Sur les demandes accessoires
La fondation [11] qui succombe en la présente instance, sera condamnée aux dépens de la présente instance et du référé. En outre, elle devra supporter les frais irrépétibles engagés par monsieur [D] dans l’instance et que l'équité commande de réparer à raison de la somme de 2 500 euros.
Les intérêts des sommes allouées courront à compter du jugement en vertu de l’article 1231-7 du code civil.

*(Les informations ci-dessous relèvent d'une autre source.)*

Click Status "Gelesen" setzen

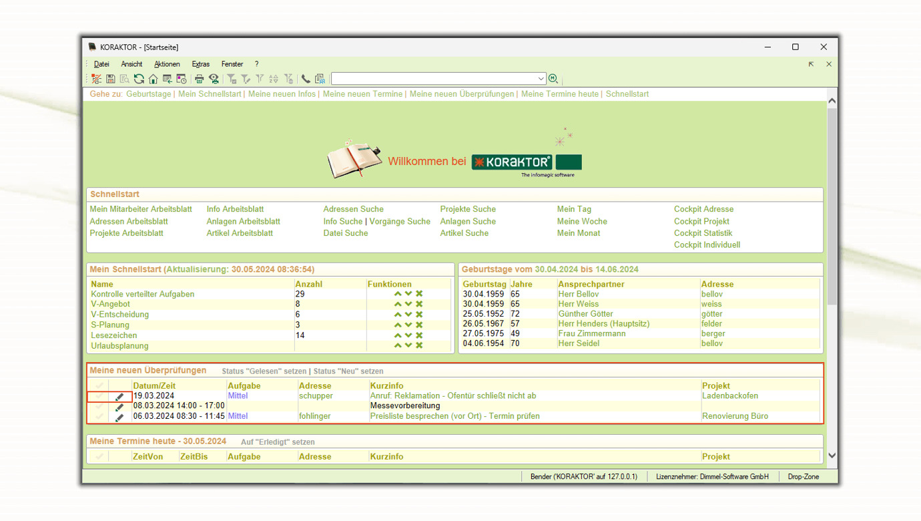click(264, 371)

En application de l’article 514 du code de procédure civile en vigueur au jour de l’assignation, l’exécution provisoire est de droit.
PAR CES MOTIFS
Le tribunal statuant publiquement, par jugement réputé contradictoire mis à disposition au greffe et rendu en premier ressort,
DECLARE l’HOPITAL FONDATION [11] responsable de l'infection nosocomiale contractée par monsieur [T] [D] lors de l'intervention pratiquée le 16 décembre 2013 et du défaut d'information de ce risque ;
CONDAMNE l’HOPITAL FONDATION [11] à réparer l'intégralité du préjudice subi ;
MET hors de cause l'office national d'indemnisation des accidents médicaux, des affections iatrogènes et des infections nosocomiales ;
CONDAMNE l’HOPITAL FONDATION [11] à payer à monsieur [T] [D], à titre de réparation de son préjudice corporel, en deniers ou quittances, provisions non déduites, avec intérêts au taux légal à compter de ce jour, les sommes suivantes :
- manquement au devoir d’information : 3000 euros
- assistance par tierce personne temporaire : 558 euros
- déficit fonctionnel temporaire : 8407,50 euros
- souffrances endurées : 7 500 euros
- préjudice esthétique temporaire : 1 000 euros
- déficit fonctionnel permanent : 40 000 euros
- préjudice esthétique permanent : 1 500 euros ;
REJETTE les demandes au titre des dépenses de santé futures et du préjudice d’agrément ;
DECLARE le présent jugement commun à la Caisse Primaire d'Assurance-Maladie de [Localité 10] ;
CONDAMNE l’HOPITAL FONDATION [11] aux dépens comprenant les frais d’expertise et les dépens du référé ;
CONDAMNE l’HOPITAL FONDATION [11] à payer à monsieur [T] [D] la somme de 2 500 euros au titre de l'article 700 du code de procédure civile ;
RAPPELLE que la présente décision bénéficie de l'exécution provisoire de droit ;
DEBOUTE les parties de leurs demandes plus amples ou contraires.
Fait et jugé à Paris le 30 Septembre 2024.